\(i\)を階数、\(C_{1},C_{2},D:\mathord {\textnormal {\textsf {PreCat}}}(i)\)を前圏とする。型\(\mathord {\textnormal {\textsf {BiFun}}}(C_{1},C_{2};D):\mathcal {U}(i)\)を次のレコード型と定義する。

• -\(\mathord {\textnormal {\textsf {obj}}}:C_{1}.\mathord {\textnormal {\textsf {Obj}}}\to C_{2}.\mathord {\textnormal {\textsf {Obj}}}\to D.\mathord {\textnormal {\textsf {Obj}}}\)
• -\(\mathord {\textnormal {\textsf {map}}}_{1}:\prod _{\lbrace x_{11},x_{12}:C_{1}\rbrace }\mathord {\textnormal {\textsf {Map}}}(x_{11},x_{12})\to (\prod _{x_{2}:C_{2}}\mathord {\textnormal {\textsf {Map}}}(\mathord {\textnormal {\textsf {obj}}}(x_{11},x_{2}),\mathord {\textnormal {\textsf {obj}}}(x_{12},x_{2})))\)
• -\(\mathord {\textnormal {\textsf {map}}}_{2}:\prod _{x_{1}:C_{1}}\prod _{\lbrace x_{21},x_{22}:C_{2}\rbrace }\mathord {\textnormal {\textsf {Map}}}(x_{21},x_{22})\to \mathord {\textnormal {\textsf {Map}}}(\mathord {\textnormal {\textsf {obj}}}(x_{1},x_{21}),\mathord {\textnormal {\textsf {obj}}}(x_{1},x_{22}))\)

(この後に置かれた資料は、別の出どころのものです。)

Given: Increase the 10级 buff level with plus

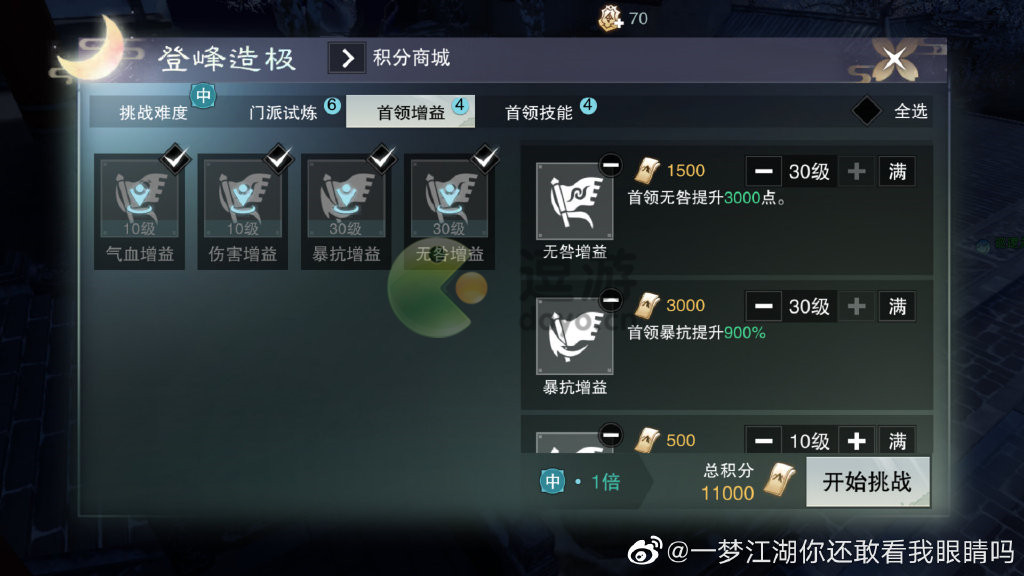Looking at the screenshot, I should [x=856, y=441].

• -\(\_:\forall _{x_{1}:C_{1}}\forall _{x_{2}:C_{2}}\mathord {\textnormal {\textsf {map}}}_{1}(\mathord {\textnormal {\textsf {id}}}\lbrace x_{1}\rbrace ,x_{2})=\mathord {\textnormal {\textsf {id}}}\lbrace \mathord {\textnormal {\textsf {obj}}}(x_{1},x_{2})\rbrace \)
• -\(\_:\forall _{x_{11},x_{12},x_{13}:C_{1}}\forall _{x_{2}:C_{2}}\forall _{f_{1}:\mathord {\textnormal {\textsf {Map}}}(x_{11},x_{12})}\forall _{f_{2}:\mathord {\textnormal {\textsf {Map}}}(x_{12},x_{13})}\mathord {\textnormal {\textsf {map}}}_{1}(f_{2}\circ f_{1},x_{2})=\mathord {\textnormal {\textsf {map}}}_{1}(f_{2},x_{2})\circ \mathord {\textnormal {\textsf {map}}}_{1}(f_{1},x_{2})\)
• -\(\_:\forall _{x_{1}:C_{1}}\forall _{x_{2}:C_{2}}\mathord {\textnormal {\textsf {map}}}_{2}(x_{1},\mathord {\textnormal {\textsf {id}}}\lbrace x_{2}\rbrace )=\mathord {\textnormal {\textsf {id}}}\lbrace \mathord {\textnormal {\textsf {obj}}}(x_{1},x_{2})\rbrace \)
• -\(\_:\forall _{x_{1}:C_{1}}\forall _{x_{21},x_{22},x_{23}:C_{2}}\forall _{f_{1}:\mathord {\textnormal {\textsf {Map}}}(x_{21},x_{22})}\forall _{f_{2}:\mathord {\textnormal {\textsf {Map}}}(x_{22},x_{23})}\mathord {\textnormal {\textsf {map}}}_{2}(x_{1},f_{2}\circ f_{1})=\mathord {\textnormal {\textsf {map}}}_{2}(x_{1},f_{2})\circ \mathord {\textnormal {\textsf {map}}}_{2}(x_{1},f_{1})\)
• -\(\_:\forall _{x_{11},x_{12}:C_{1}}\forall _{x_{21},x_{22}:C_{2}}\forall _{f_{1}:\mathord {\textnormal {\textsf {Map}}}(x_{11},x_{12})}\forall _{f_{2}:\mathord {\textnormal {\textsf {Map}}}(x_{21},x_{22})}\mathord {\textnormal {\textsf {map}}}_{1}(f_{1},x_{22})\circ \mathord {\textnormal {\textsf {map}}}_{2}(x_{11},f_{2})=\mathord {\textnormal {\textsf {map}}}_{2}(x_{12},f_{2})\circ \mathord {\textnormal {\textsf {map}}}_{1}(f_{1},x_{21})\)

\(\mathord {\textnormal {\textsf {BiFun}}}(C_{1},C_{2};D)\)の要素を\(C_{1},C_{2}\)から\(D\)への双関手(bifunctor)と呼ぶ。